22 November 2011

Ogham Ensemble




Ogham Ensemble is another of the bands I play in, we play music from Ireland, Scotland, England, Wales, Britanny, Asturias and Galicia, and Scandinavia. Although not all are represented in this short selection.

These are some recordings of the first gig we had, back in August. That was when the band was about two months old, we're playing much better by now, but I have no newer recordings yet, so I hope to share more stuff soon.
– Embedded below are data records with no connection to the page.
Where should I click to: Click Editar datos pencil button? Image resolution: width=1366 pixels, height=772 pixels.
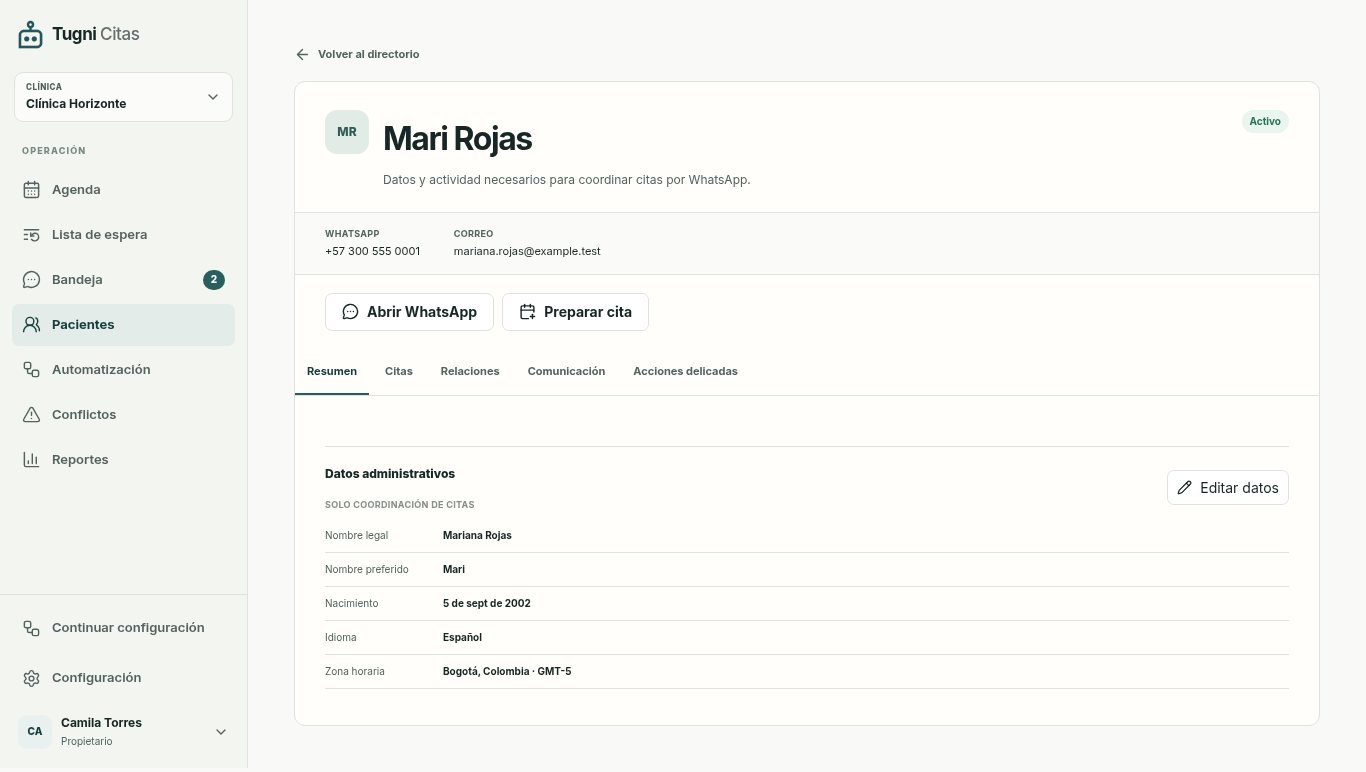tap(1228, 488)
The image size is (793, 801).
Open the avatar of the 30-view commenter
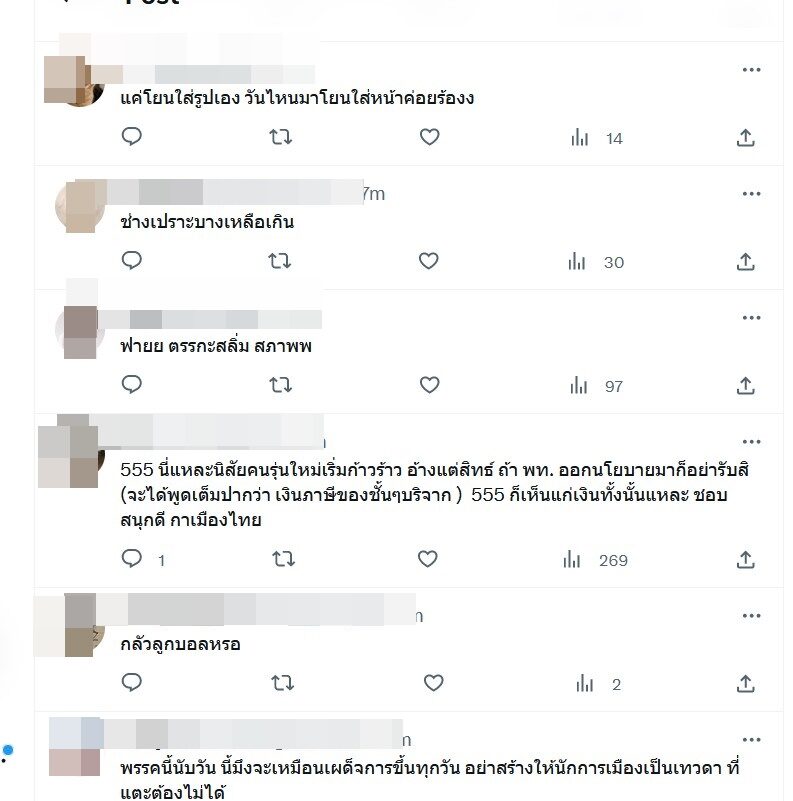(x=80, y=206)
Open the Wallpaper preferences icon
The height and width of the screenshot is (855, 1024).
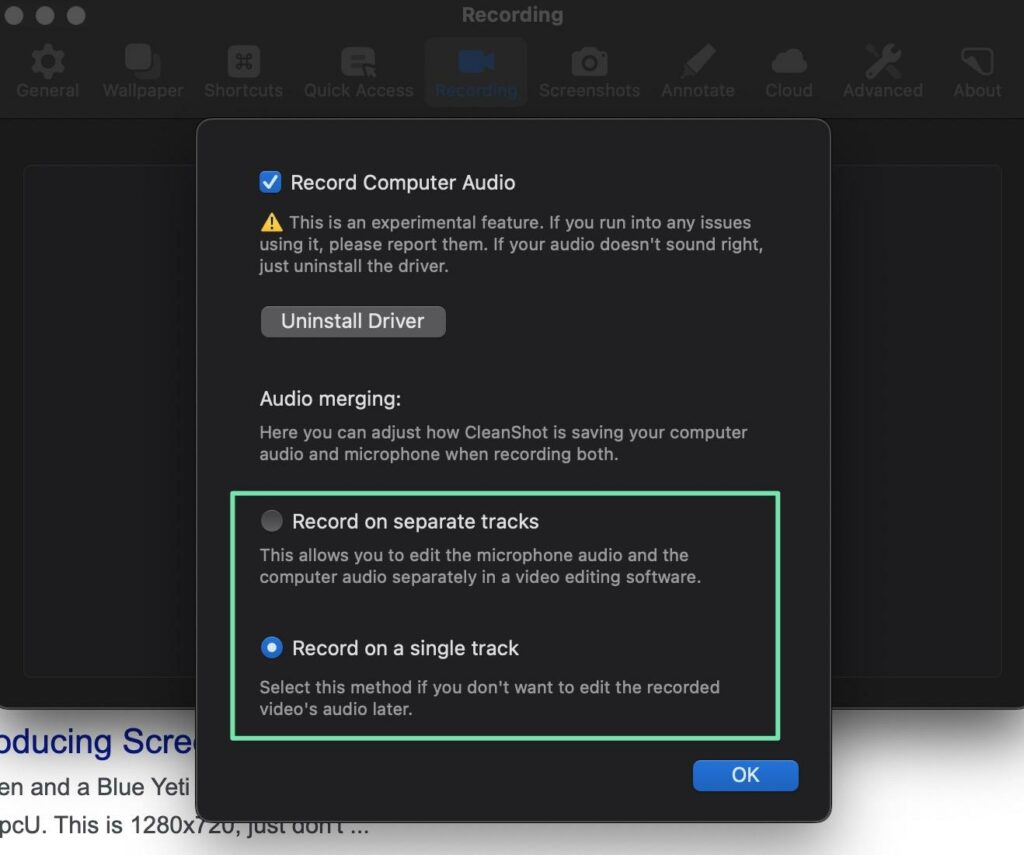pyautogui.click(x=142, y=62)
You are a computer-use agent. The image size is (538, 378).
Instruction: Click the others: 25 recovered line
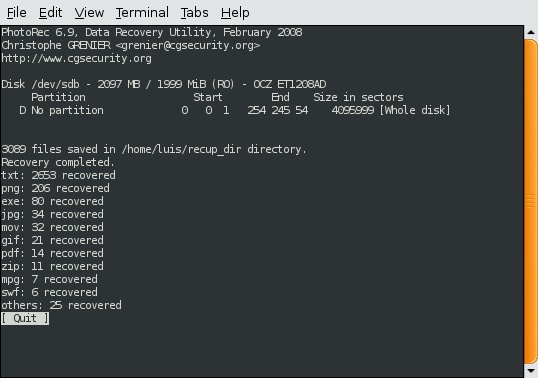click(61, 305)
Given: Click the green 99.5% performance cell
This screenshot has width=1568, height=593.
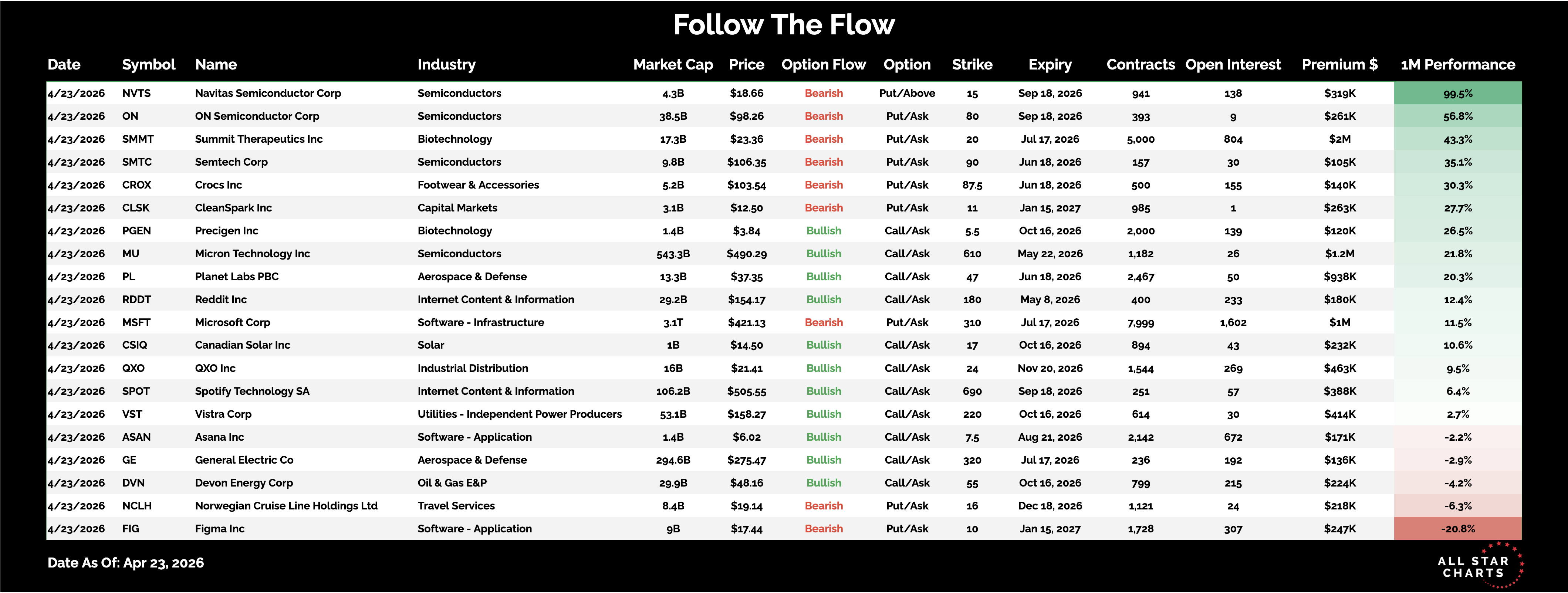Looking at the screenshot, I should pos(1458,93).
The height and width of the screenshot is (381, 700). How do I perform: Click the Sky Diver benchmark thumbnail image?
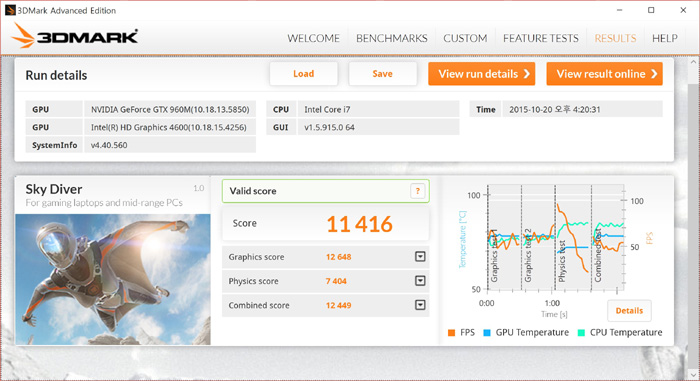click(x=113, y=280)
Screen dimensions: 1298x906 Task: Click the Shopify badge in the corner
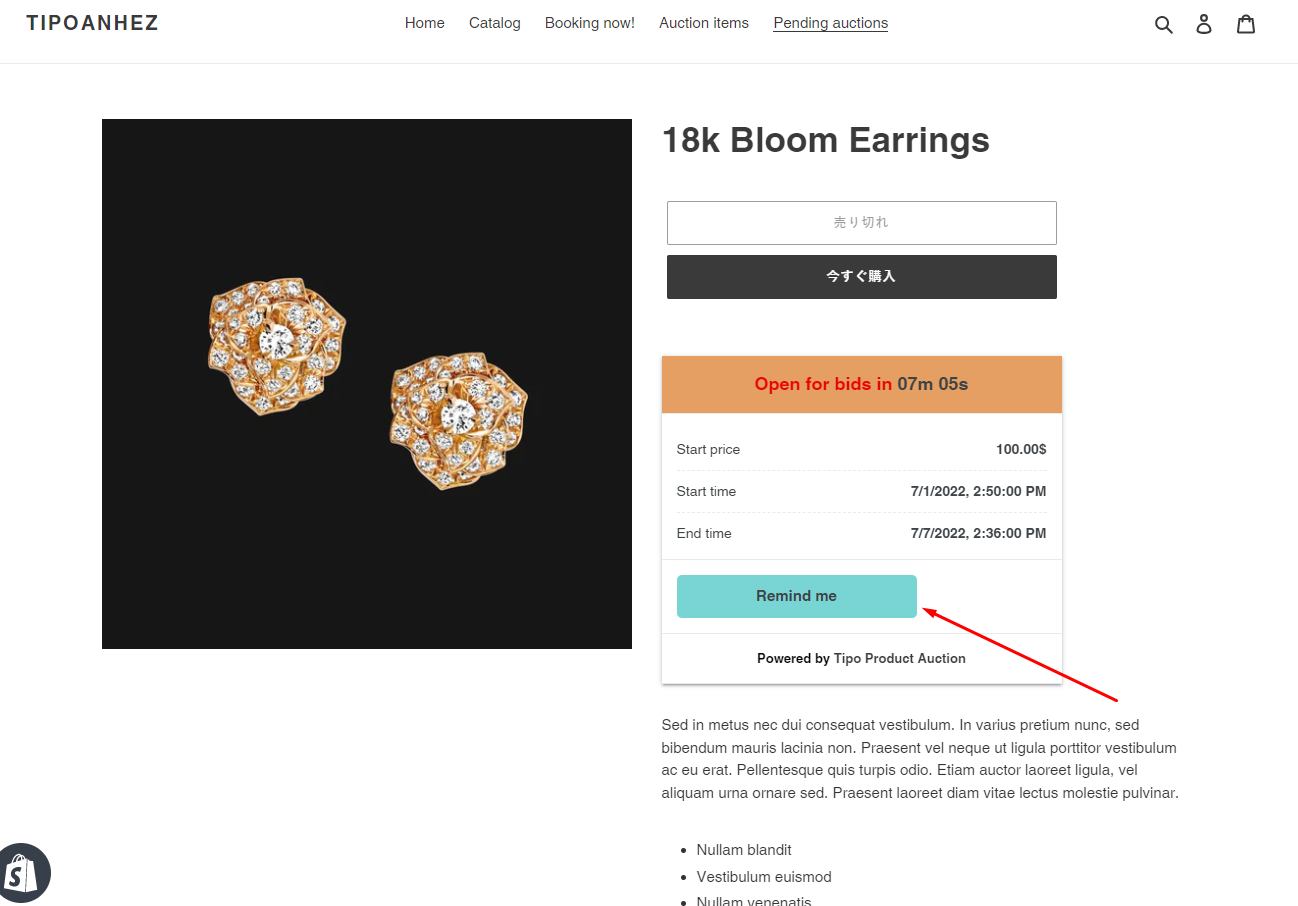(x=24, y=873)
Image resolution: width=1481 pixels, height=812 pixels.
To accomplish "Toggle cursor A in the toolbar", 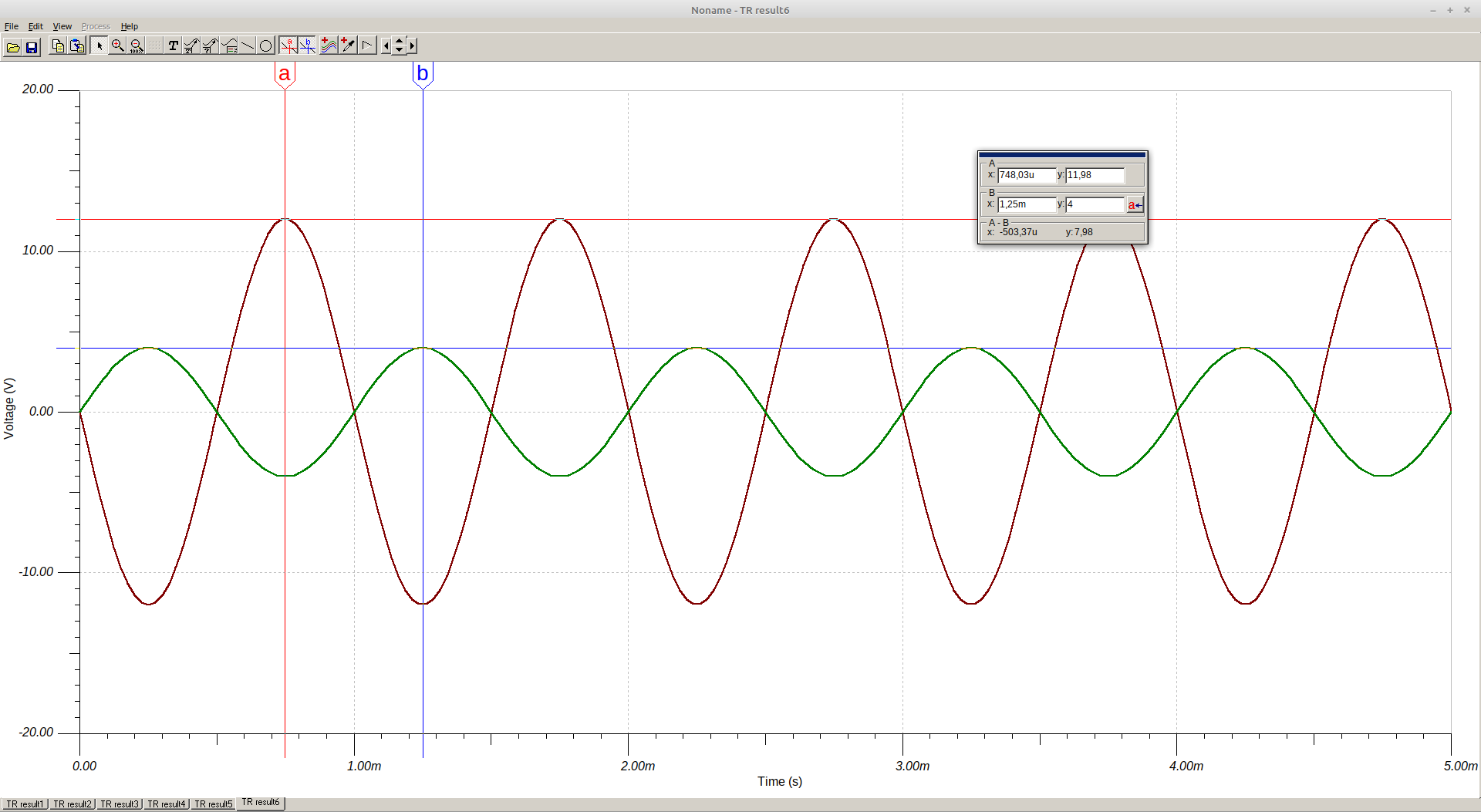I will click(288, 46).
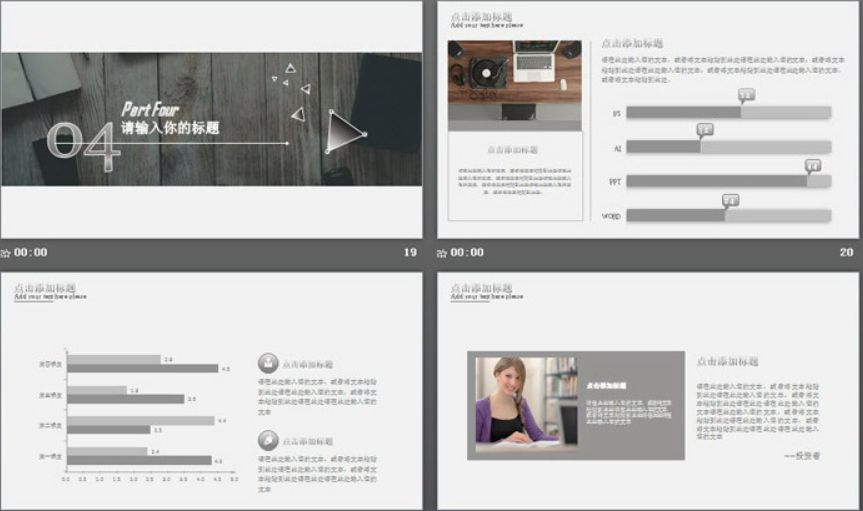This screenshot has height=511, width=863.
Task: Click the slide number 19 label
Action: 409,253
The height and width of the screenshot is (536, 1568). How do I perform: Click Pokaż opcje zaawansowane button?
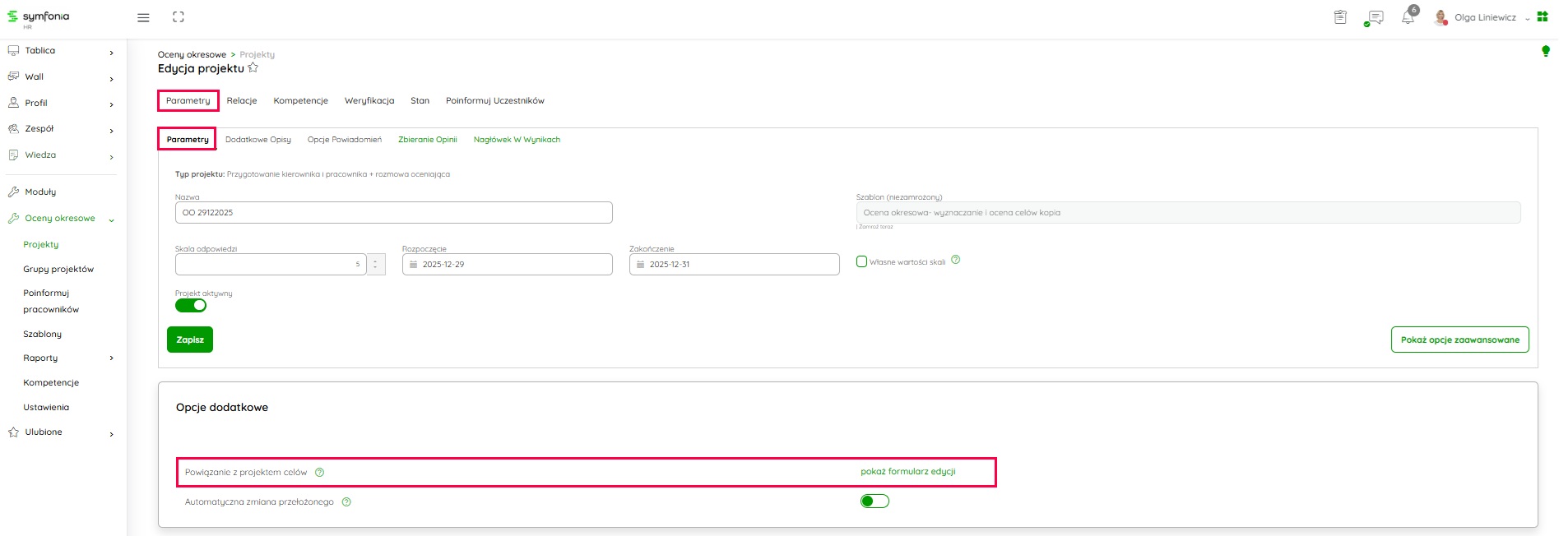click(x=1459, y=340)
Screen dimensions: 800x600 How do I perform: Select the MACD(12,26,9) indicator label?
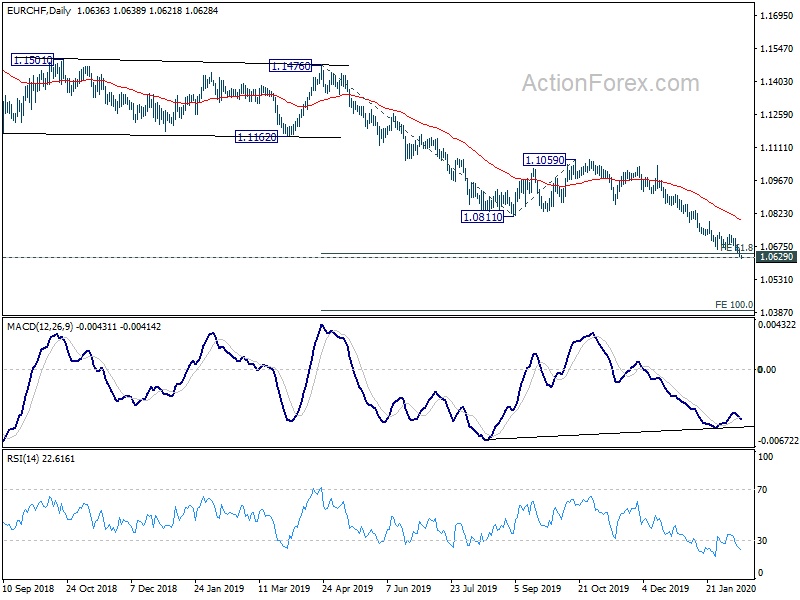40,327
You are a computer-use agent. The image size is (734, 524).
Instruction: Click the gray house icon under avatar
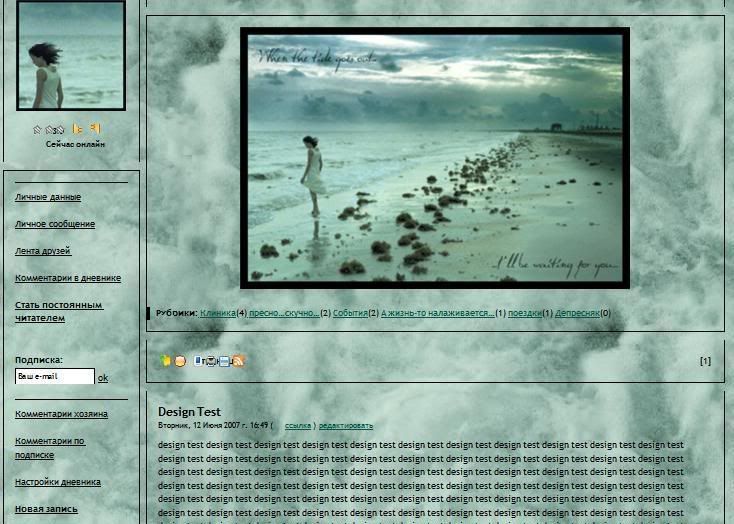pyautogui.click(x=38, y=129)
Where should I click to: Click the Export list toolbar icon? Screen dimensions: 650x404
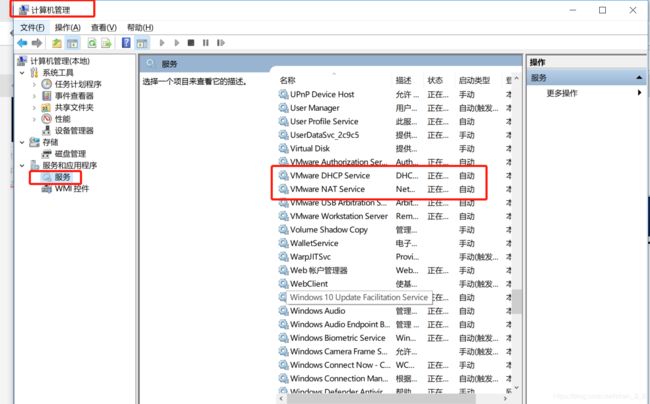click(x=106, y=43)
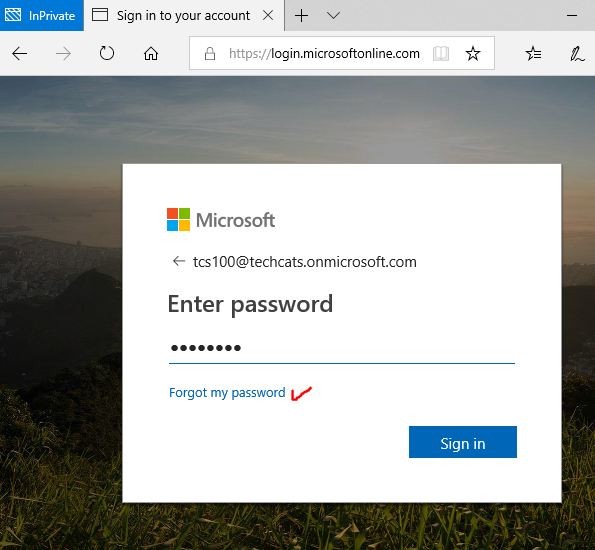The width and height of the screenshot is (595, 550).
Task: Open the Add notes pen icon
Action: 577,54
The fourth piece, 'The Dancing Trees', is a four-part reel I composed. The name comes from an image at the window of my parents' house, of trees being shaken mercilessly by really strong winds. The first two parts came to my mind a few weeks after returning home from an amazing trip to Ireland in which I attended many sessions with my brother, and drank copious amounts of Guinness beer and peated whiskey (Yay!). The seed that would grow to become Ogham Ensemble was a duet I had with Ernesto, who plays the pipes and the whistles. And it was when I started playing with him and was reunited with this beautiful music, that I wrote the third and fourth parts of 'The Dancing Trees'. We were then joined by Irene (bodhrán and pipes) and Nabani (fiddle), and the band was complete.

Ogham Ensemble has profiles at Facebook, SoundCloud and YouTube. And a webpage that is still under construction at oghamensemble.com.

I hope you like the music!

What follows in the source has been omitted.